At Experien Group, Katrina directs and manages pre-clinical, clinical and regulatory projects with particular expertise in GLP animal studies and clinical trial management. She participates on multiple client companies’ design teams as the Regulatory, Clinical, and Pre-Clinical representative. In addition to U.S. pre-clinical and clinical regulations, she is experienced in compliance procedures for ISO 14155:2009 and the European Medical Device Directive. Katrina’s primary responsibilities include:
- Comprehensive pre-clinical and clinical operations from site selection through study close-out activities
- Clinical study documentation and interface for regulatory submissions and study approvals (e.g., IDEs, Institutional and Independent IRBs, and Ethics Committees)

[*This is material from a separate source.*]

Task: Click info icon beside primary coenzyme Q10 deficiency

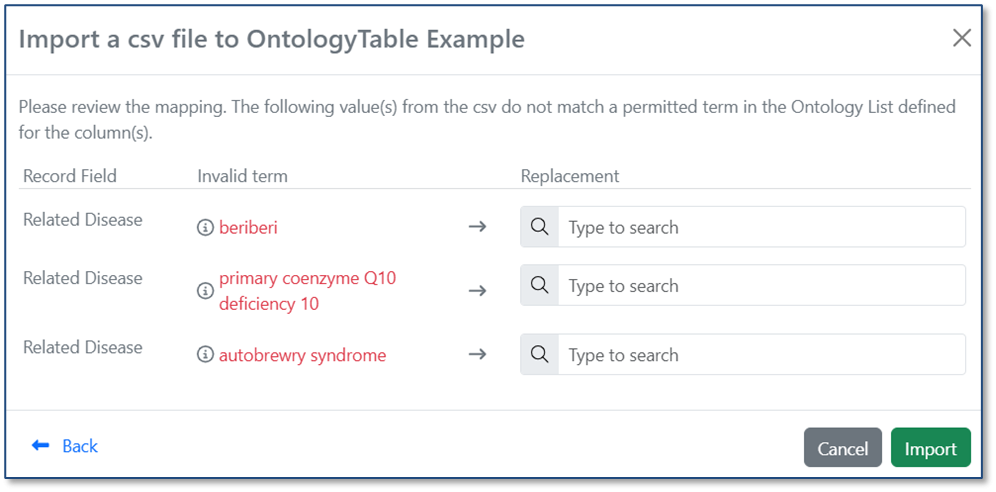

- Pre-clinical study documentation (including protocols and data collection forms) for IACUC submissions
- Management of international CROs responsible for OUS clinical site monitoring
- Clinical protocol development, including Case Report Forms, Informed Consent, and trial agreements
- Clinical report writing
- U.S. regulatory submissions support (e.g., pre-IDE packages, IDEs,
510(k)s, and PMAs)
- Clinical and regulatory support for Design Dossiers and Technical Files for CE Marking
PAST COMPANIES AND EXPERIENCE
Katrina began her career in veterinary medicine at the University of California, Davis as an emergency care nurse and as a veterinary anesthetist for large and small animals. After seven years, she transitioned into the medical device sector to support pre-clinical research and to serve as a clinical instructor for product training of surgical teams. She held management positions at Heartport, Converge Medical, RITA Medical and AngioDynamics, and she maintained responsibility for all aspects of pre-clinical and clinical programs, including laboratory studies, (site selection, study management, and oversight), clinical protocol development, and investigator training.
EDUCATION
Katrina earned her BS in Biology from Sonoma State University. She holds a post-graduate Clinical Trials Design and Management certificate and is also a Registered Veterinary Technician (RVT) and a Registered Laboratory Animal Technologist (RLATG). |